╔══

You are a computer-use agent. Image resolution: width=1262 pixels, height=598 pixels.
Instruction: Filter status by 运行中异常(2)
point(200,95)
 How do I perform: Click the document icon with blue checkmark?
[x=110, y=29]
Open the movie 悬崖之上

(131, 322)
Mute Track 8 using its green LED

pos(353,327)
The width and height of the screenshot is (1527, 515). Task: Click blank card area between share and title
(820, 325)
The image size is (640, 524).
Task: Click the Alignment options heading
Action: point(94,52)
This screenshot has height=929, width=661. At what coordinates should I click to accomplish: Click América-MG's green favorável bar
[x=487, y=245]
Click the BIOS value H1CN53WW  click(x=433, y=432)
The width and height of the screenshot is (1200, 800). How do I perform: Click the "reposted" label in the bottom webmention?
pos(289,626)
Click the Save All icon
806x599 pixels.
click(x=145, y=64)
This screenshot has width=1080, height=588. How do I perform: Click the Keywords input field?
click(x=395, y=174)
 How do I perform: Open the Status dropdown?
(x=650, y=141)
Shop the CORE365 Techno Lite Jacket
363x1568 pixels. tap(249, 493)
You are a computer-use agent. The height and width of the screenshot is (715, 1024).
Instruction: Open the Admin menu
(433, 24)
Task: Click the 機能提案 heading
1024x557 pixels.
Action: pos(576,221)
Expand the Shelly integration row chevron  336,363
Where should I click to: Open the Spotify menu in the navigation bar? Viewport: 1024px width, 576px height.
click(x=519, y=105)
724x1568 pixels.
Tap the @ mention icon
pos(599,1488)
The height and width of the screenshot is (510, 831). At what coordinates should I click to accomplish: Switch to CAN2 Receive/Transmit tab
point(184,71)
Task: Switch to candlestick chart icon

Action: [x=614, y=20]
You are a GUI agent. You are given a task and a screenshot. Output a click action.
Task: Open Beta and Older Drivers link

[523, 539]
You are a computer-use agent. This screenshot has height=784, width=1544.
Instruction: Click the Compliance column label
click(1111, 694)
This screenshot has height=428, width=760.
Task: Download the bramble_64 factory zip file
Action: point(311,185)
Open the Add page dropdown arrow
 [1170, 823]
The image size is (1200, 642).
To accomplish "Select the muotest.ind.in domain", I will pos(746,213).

╚══

Exercise details
Restate the entries above, keeping every word intact.

Problem solution
You are a computer-use agent. Image resolution: width=1262 pixels, height=598 pixels.
Instruction: Filter status by 运行中异常(2)
point(200,95)
 How do I perform: Click the document icon with blue checkmark?
[x=110, y=29]
Open the movie 悬崖之上

(131, 322)
Mute Track 8 using its green LED

pos(353,327)
The width and height of the screenshot is (1527, 515). Task: Click blank card area between share and title
(820, 325)
The image size is (640, 524).
Task: Click the Alignment options heading
Action: point(94,52)
This screenshot has height=929, width=661. At what coordinates should I click to accomplish: Click América-MG's green favorável bar
[x=487, y=245]
Click the BIOS value H1CN53WW  click(x=433, y=432)
The width and height of the screenshot is (1200, 800). How do I perform: Click the "reposted" label in the bottom webmention?
pos(289,626)
Click the Save All icon
806x599 pixels.
click(x=145, y=64)
This screenshot has width=1080, height=588. How do I perform: Click the Keywords input field?
click(x=395, y=174)
 How do I perform: Open the Status dropdown?
(x=650, y=141)
Shop the CORE365 Techno Lite Jacket
363x1568 pixels. tap(249, 493)
You are a computer-use agent. The height and width of the screenshot is (715, 1024).
Instruction: Open the Admin menu
(433, 24)
Task: Click the 機能提案 heading
1024x557 pixels.
Action: pos(576,221)
Expand the Shelly integration row chevron  336,363
Where should I click to: Open the Spotify menu in the navigation bar? Viewport: 1024px width, 576px height.
click(x=519, y=105)
724x1568 pixels.
Tap the @ mention icon
pos(599,1488)
The height and width of the screenshot is (510, 831). At what coordinates should I click to accomplish: Switch to CAN2 Receive/Transmit tab
point(184,71)
Task: Switch to candlestick chart icon

Action: [x=614, y=20]
You are a GUI agent. You are given a task and a screenshot. Output a click action.
Task: Open Beta and Older Drivers link

[523, 539]
You are a computer-use agent. This screenshot has height=784, width=1544.
Instruction: Click the Compliance column label
click(1111, 694)
This screenshot has height=428, width=760.
Task: Download the bramble_64 factory zip file
Action: point(311,185)
Open the Add page dropdown arrow
 [1170, 823]
The image size is (1200, 642).
To accomplish "Select the muotest.ind.in domain", I will pos(746,213).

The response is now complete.